Can Fibrosis Of The Liver Be Cured?
The evaluation of the degree of liver fibrosis is important to decide the treatment and establish the prognosis of patients with chronic liver diseases. Until a few years ago it was necessary to perform a liver biopsy to study the degree of fibrosis. However, at present there are several non-invasive methods available to estimate the degree of fibrosis. These methods are imaging tests (e.g. FIBROTAC), simple biochemical markers (eg: Forns index), fibrogenesis markers (TGFβ1, TIMP1 [tissue inhibitor of metalloproteases 1, tissue inhibitor of metalloproteases type 1], PIIIP [amino-terminal peptide of procollagen III] and hyaluronic acid) and more recently elastography.
These methods allow the degree of fibrosis to be estimated with adequate precision, although its usefulness for the evaluation of moderate changes is not well demonstrated.
Currently, liver biopsy is indicated when, in addition to wanting to determine the degree of fibrosis, there are diagnostic doubts and precise information is needed on the type of inflammatory infiltrate (e.g., liver transplant patients).

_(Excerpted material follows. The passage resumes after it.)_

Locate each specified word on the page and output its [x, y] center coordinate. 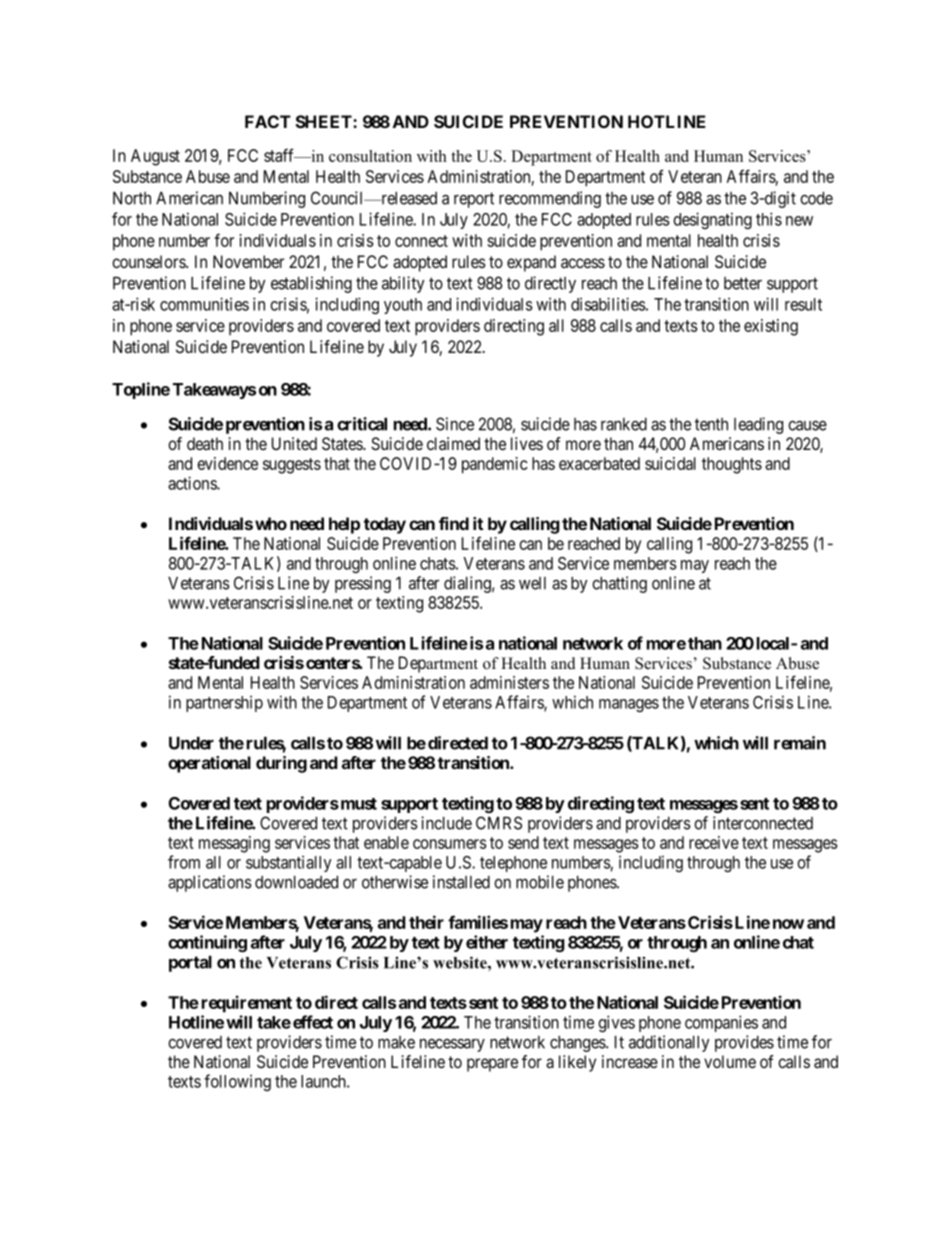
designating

Chronic hepatitis C is the most extensively studied disease. The virological response maintained in patients who have received IFN-α and ribavirin decreases the progression of fibrosis. Even a proportion of patients with advanced fibrosis or cirrhosis can significantly reverse the stage of fibrosis. Thus, a recent study shows that patients treated with different patterns of IFN and ribavirin have an improvement of fibrosis in a third, a stabilization of this in 60%, while only 10% shows progression of fibrosis despite the viral elimination.

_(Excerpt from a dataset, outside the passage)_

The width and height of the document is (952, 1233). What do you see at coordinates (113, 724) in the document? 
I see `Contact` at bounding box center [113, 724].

Can Fibrosis Of The Liver Be Cured?
A remarkable fact is that patients with more severe fibrosis have a worse response to antiviral treatment. It is possible that intrahepatic fibrogenic mechanisms can modulate the antiviral response. Similarly, the elimination of Hepatitis B Virus replication by means of antiviral treatment is associated with a regression of the degree of liver fibrosis in almost half of the patients. This effect has been described in various drugs such as lamivudine, adefovir, entacavir, and tenofovir. It is unknown if any of these drugs could have an antifibrogenic action and, therefore, be indicated in patients with advanced fibrosis. There is little information about the effects of alcohol withdrawal on fibrosis in alcohol-induced liver disease. It is necessary to carry out new studies to evaluate the effect of decreased alcohol intake or abstinence in these patients, as well as the factors that regulate the regression of fibrosis. There is recent evidence indicating that weight loss after bariatric surgery is associated with a histological improvement of NASH (non-alcoholic steatohepatitis), with a decrease in fibrosis. This beneficial effect correlates with the normalization of metabolic parameters and has been described even in patients with advanced fibrosis.

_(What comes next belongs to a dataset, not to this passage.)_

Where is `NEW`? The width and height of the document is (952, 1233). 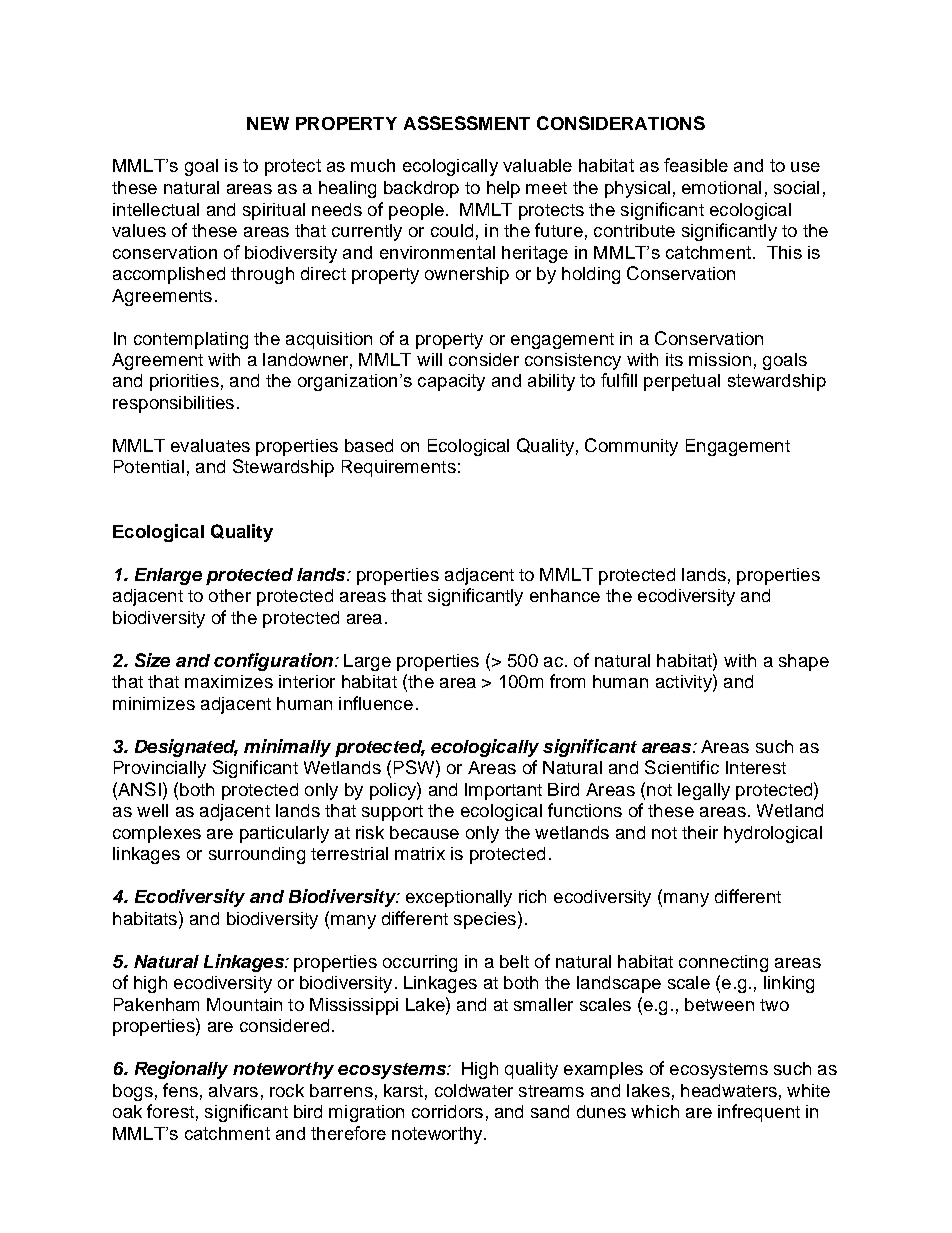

Finally, fibrosis secondary to biliary obstruction is reversed after surgically resolving the condition. All these clinical observations indicate that the elimination of the causative agent leads to an improvement in liver fibrosis, regardless of the cause.
The cellular and molecular mechanisms responsible for the reversibility of liver fibrosis in humans are unknown, as well as the environmental and genetic factors that regulate the degradation of collagen. It is possible that after a prolonged follow-up, the fibrosis can be completely reversed in some patients. The knowledge of the mechanisms involved in the regression of fibrosis could help to develop coadjuvant treatments for patients which respond to the etiological treatment, in order to favor the degradation of the accumulated extracellular matrix.
Use of Antifibrogenic Drugs
The existing studies in patients do not allow recommending the use of any antifibrogenic drug at the moment. However, numerous experimental studies in rodents have demonstrated the utility of various drugs in models of chronic liver damage. Most of these drugs, however, have not been investigated in controlled human studies.
Since fibrosis represents a response to liver injury, the primary treatment should focus on the cause through the removal of the element that injures the liver.